Clinical Perception and Treatment Options for Behavioral and Psychological Symptoms of Dementia (BPSD) in Italy

Front Psychiatry. 2022 Apr 1;13:843088. doi: 10.3389/fpsyt.2022.843088. eCollection 2022.


Background: Behavioral and psychological symptoms of dementia (BPSD) have a high prevalence, and their presence is associated with a severe impact in terms of social costs. However, dedicated clinical tools or biomarkers to detect these symptoms are lacking. Thus, BPSD management in clinical settings is challenging. The aim of this study was to investigate the perception and the treatment strategies for BPSD in Italian centers working in the dementia field.

Methods: A multicenter, national survey was developed by BPSD Study Group of the Italian Neurological Society for Dementia (SINDEM). The survey consisted of a semi-structured questionnaire that was e-mailed to SINDEM members, dementia centers part of the national network of memory clinics (Centers for Cognitive Deterioration and Dementia [CDCD]), and clinicians working in dementia care settings. The questions were focused on (1) perceived global frequency and relevance of BPSD; (2) tools used to assess BPSD; (3) pharmacological treatment for psychosis, apathy, agitation, aggression, depression, anxiety, sleep, and nutrition disturbances; (4) non-pharmacological treatments; (5) drugs side effects.

Results: One-hundred and thirty-six clinicians participated in this study. Seventy-nine participants worked in a CDCD and 57 in other settings. The perceived frequency of BPSD was 74%. BPSD are detected by means of a clinical assessment for 96.3% or a caregiver interview for 97%. For psychosis treatment the first choice was atypical antipsychotics (83.3%), followed by typical antipsychotic (8.9%) and antidepressants (4.8%). For agitation, atypical antipsychotics were the first-choice treatment in 64% of cases and antidepressants in 16.1%. For aggression, the most used drugs were atypical antipsychotics (82.9%). For anxiety, 55.2% use antidepressants, 17.9% use atypical antipsychotics, and 16.9% use benzodiazepines. Interestingly, most of the centers apply non-pharmacological treatments for BPSD. Some differences emerged comparing the responses from CDCD and other care settings.

Conclusion: The survey results revealed many differences in BPSD perception, treatment options, and observed side effect according to the clinical setting. This variability can be explained by the absence of clear guidelines, by differences in patients' characteristics, and by clinical practice based on subjective experience. These results suggest that producing guidelines for the pharmacological treatment of BPSD is a major need.

Keywords: BPSD (behavioral and psychological symptoms in dementia); BPSD management; apathy; dementia; psychosis.

Recorded information
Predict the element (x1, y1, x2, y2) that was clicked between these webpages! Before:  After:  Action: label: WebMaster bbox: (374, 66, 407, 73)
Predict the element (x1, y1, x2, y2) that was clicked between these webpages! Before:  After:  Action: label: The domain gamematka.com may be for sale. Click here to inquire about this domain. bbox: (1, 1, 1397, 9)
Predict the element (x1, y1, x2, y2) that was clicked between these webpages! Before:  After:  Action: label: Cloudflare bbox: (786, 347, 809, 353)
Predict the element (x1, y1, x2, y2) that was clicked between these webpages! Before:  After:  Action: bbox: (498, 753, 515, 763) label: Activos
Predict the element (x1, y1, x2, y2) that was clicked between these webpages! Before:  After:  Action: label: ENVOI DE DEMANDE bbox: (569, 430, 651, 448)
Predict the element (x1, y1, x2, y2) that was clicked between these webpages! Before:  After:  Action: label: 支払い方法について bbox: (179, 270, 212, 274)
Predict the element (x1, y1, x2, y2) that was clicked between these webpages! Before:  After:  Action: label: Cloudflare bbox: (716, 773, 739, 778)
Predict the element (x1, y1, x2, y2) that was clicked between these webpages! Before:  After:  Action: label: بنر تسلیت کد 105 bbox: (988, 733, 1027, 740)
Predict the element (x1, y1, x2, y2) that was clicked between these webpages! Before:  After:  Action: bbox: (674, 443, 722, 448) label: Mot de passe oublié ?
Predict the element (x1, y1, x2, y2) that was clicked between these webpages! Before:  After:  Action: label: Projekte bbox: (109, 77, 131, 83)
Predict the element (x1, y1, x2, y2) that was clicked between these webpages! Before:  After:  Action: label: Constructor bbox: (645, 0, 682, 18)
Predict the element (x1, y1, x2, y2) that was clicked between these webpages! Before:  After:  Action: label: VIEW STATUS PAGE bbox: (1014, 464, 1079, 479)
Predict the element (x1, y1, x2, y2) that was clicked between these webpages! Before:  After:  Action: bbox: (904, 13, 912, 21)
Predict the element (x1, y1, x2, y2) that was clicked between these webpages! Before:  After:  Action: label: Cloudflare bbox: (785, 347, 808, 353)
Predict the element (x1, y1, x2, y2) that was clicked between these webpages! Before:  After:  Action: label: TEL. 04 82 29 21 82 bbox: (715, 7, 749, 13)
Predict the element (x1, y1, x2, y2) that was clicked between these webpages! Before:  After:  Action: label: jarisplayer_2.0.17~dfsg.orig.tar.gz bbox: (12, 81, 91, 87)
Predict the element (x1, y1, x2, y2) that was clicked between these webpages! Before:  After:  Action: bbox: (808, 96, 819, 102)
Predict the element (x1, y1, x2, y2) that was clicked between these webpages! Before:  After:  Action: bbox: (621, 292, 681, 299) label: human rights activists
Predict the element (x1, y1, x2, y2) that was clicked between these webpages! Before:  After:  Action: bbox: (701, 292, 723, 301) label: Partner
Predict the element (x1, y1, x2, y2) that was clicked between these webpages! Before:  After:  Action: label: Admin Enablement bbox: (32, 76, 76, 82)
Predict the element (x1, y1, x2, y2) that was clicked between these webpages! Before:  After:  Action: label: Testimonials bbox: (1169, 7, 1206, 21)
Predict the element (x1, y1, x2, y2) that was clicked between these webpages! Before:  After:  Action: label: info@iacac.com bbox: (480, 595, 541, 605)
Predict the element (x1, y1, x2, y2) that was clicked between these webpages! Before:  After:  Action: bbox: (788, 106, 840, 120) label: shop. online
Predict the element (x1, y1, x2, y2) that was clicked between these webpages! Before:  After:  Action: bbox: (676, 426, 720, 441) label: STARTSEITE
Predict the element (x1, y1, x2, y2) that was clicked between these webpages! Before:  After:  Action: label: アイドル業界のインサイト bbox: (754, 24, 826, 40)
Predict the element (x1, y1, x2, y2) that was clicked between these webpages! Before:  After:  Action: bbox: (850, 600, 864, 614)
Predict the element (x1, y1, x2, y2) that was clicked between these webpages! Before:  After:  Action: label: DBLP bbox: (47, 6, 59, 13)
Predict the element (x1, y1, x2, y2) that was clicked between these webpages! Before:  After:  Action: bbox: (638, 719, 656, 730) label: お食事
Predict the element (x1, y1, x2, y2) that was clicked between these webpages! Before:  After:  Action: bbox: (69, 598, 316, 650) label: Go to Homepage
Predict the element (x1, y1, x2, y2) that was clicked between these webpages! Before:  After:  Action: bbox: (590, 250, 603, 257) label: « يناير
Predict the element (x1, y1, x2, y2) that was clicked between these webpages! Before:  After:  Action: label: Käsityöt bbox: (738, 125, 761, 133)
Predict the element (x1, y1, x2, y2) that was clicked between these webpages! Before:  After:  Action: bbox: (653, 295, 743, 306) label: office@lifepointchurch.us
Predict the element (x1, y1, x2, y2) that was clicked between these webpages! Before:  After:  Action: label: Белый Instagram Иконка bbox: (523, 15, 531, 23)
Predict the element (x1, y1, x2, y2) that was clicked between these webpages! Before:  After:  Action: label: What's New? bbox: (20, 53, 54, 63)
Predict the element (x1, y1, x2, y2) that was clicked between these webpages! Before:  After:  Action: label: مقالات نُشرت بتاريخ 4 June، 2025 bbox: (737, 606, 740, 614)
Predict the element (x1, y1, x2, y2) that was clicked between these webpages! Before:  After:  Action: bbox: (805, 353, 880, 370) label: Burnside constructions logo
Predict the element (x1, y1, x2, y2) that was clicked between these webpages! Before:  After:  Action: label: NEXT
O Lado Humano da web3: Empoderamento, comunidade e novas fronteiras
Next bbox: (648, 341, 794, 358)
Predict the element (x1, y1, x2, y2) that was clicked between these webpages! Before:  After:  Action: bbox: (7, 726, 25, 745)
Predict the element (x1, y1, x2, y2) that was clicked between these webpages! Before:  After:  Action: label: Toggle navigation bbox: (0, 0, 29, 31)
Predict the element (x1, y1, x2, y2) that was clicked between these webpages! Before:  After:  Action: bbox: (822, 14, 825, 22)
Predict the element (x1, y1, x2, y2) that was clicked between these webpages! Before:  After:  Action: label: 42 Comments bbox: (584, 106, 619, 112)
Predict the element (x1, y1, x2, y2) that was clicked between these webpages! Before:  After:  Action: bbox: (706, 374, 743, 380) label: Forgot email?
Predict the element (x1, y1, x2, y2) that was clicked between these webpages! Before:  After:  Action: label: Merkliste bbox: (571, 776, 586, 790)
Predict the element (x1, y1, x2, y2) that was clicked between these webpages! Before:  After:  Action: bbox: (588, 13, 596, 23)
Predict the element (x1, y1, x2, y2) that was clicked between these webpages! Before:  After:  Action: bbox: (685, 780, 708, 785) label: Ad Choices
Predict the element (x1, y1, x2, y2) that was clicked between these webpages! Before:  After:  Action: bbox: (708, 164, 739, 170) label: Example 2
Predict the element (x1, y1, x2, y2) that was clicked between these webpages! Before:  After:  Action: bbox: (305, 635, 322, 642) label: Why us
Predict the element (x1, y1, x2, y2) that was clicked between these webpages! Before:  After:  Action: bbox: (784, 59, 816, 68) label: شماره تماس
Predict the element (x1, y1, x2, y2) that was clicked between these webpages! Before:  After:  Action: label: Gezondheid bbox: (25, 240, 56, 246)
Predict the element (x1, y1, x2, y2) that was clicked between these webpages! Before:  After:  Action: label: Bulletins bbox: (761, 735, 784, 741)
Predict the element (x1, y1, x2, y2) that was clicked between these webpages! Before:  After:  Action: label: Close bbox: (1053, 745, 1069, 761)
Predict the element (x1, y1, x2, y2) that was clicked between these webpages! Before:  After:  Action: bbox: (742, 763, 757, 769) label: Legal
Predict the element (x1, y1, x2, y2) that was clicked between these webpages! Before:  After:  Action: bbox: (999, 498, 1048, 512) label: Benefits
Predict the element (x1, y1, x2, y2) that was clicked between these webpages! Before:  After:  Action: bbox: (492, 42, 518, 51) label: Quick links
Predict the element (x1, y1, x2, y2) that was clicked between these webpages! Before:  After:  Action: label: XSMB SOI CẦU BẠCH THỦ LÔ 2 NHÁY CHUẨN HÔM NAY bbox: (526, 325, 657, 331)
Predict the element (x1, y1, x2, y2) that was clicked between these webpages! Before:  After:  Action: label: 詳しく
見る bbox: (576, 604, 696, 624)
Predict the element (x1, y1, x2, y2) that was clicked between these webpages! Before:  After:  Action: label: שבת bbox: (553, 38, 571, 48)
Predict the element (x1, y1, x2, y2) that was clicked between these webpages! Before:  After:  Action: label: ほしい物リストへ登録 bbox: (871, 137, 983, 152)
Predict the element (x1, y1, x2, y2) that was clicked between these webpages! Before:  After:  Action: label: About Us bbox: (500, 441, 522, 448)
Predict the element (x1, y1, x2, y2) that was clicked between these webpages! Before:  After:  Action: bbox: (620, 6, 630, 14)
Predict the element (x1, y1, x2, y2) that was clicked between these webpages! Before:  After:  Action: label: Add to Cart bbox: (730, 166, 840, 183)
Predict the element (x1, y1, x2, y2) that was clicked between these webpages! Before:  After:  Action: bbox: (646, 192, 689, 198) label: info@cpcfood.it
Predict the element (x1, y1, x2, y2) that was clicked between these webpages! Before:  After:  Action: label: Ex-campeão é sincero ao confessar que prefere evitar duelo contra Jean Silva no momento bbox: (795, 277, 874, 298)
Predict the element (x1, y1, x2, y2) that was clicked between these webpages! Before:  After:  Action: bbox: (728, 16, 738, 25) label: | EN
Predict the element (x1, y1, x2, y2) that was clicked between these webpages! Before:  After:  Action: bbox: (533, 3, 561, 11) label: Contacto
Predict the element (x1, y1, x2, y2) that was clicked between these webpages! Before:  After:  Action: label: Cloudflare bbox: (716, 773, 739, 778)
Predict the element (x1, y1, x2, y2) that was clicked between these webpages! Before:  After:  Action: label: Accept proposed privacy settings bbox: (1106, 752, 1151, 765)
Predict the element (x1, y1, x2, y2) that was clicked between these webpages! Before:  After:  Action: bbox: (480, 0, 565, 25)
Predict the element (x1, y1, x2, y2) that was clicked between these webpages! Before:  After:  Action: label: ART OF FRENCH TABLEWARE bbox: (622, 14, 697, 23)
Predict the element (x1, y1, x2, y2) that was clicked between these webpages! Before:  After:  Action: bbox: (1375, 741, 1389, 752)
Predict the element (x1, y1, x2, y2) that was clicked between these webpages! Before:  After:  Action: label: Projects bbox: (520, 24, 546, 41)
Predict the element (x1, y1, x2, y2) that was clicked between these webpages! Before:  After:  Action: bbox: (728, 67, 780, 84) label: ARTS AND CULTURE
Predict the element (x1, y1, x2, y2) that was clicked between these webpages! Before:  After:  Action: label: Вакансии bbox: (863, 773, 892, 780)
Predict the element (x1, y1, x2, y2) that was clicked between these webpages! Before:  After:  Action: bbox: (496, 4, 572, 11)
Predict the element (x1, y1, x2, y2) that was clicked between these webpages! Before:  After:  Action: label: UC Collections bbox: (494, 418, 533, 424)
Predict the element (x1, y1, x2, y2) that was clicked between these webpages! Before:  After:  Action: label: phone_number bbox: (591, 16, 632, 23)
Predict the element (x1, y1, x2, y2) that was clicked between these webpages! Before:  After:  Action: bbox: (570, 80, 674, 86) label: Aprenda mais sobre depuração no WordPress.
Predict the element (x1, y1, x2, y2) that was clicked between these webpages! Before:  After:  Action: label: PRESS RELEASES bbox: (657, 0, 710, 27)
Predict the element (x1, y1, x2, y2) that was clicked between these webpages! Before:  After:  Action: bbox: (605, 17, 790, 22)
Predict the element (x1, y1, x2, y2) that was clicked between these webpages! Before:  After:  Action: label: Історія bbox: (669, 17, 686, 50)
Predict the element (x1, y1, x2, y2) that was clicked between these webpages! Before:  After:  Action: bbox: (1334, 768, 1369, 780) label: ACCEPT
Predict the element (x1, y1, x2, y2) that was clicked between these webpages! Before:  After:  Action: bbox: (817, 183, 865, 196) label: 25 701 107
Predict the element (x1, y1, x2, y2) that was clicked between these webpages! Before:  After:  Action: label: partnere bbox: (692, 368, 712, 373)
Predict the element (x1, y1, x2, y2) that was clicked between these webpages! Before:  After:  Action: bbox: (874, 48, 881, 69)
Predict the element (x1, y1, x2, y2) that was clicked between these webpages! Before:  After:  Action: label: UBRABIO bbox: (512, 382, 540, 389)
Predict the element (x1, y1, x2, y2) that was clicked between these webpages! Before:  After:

Study questions
A. Rewrite the stretch of the dementia survey abstract from "Methods: A multicenter, national" through "drugs side effects.", with "questionnaire" changed to "form".
B. In the dementia survey abstract, what share of participants reported using antidepressants for anxiety?

Task responses
A.
Methods: A multicenter, national survey was developed by BPSD Study Group of the Italian Neurological Society for Dementia (SINDEM). The survey consisted of a semi-structured form that was e-mailed to SINDEM members, dementia centers part of the national network of memory clinics (Centers for Cognitive Deterioration and Dementia [CDCD]), and clinicians working in dementia care settings. The questions were focused on (1) perceived global frequency and relevance of BPSD; (2) tools used to assess BPSD; (3) pharmacological treatment for psychosis, apathy, agitation, aggression, depression, anxiety, sleep, and nutrition disturbances; (4) non-pharmacological treatments; (5) drugs side effects.

B. 55.2%